*** Opening of Given entries ***

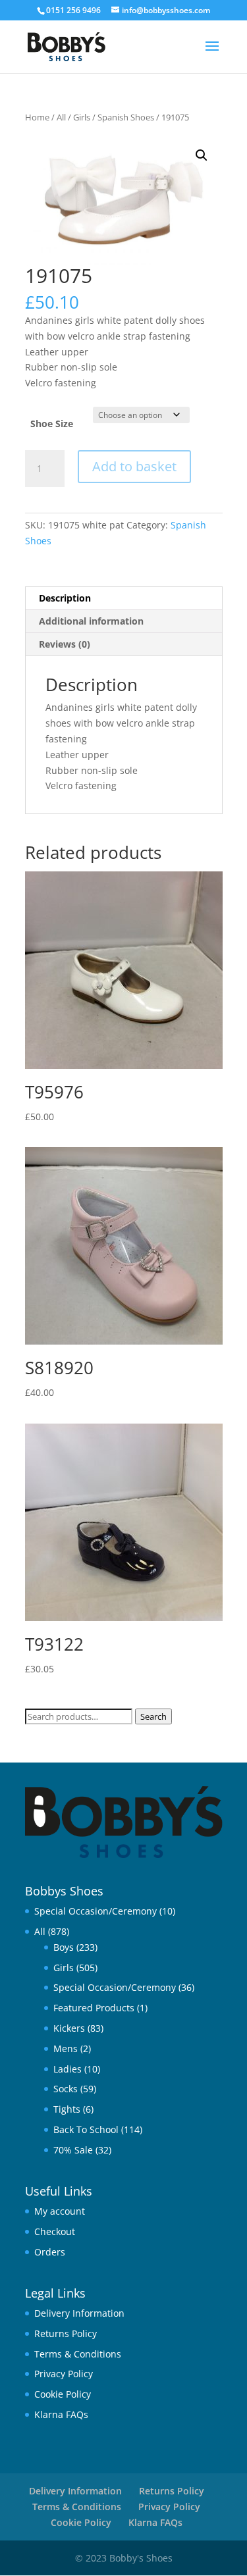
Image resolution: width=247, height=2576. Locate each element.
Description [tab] (65, 598)
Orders (49, 2252)
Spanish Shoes (125, 117)
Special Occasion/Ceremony (95, 1911)
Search (153, 1716)
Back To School (86, 2129)
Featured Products (93, 2007)
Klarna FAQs (61, 2414)
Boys (63, 1947)
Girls (81, 117)
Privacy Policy (63, 2373)
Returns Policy (65, 2333)
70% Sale (73, 2150)
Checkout (54, 2231)
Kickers (69, 2028)
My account (59, 2211)
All (61, 117)
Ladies (67, 2069)
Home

*** Close of Given entries ***

▶ Assignment
The finished copy should match the data above word for word and contain no pictures.

▶ Result
Image resolution: width=247, height=2576. Locate each element.
Description [tab] (65, 598)
Orders (49, 2252)
Spanish Shoes (125, 117)
Special Occasion/Ceremony (95, 1911)
Search (153, 1716)
Back To School (86, 2129)
Featured Products (93, 2007)
Klarna FAQs (61, 2414)
Boys (63, 1947)
Girls (81, 117)
Privacy Policy (63, 2373)
Returns Policy (65, 2333)
70% Sale (73, 2150)
Checkout (54, 2231)
Kickers (69, 2028)
My account (59, 2211)
All (61, 117)
Ladies (67, 2069)
Home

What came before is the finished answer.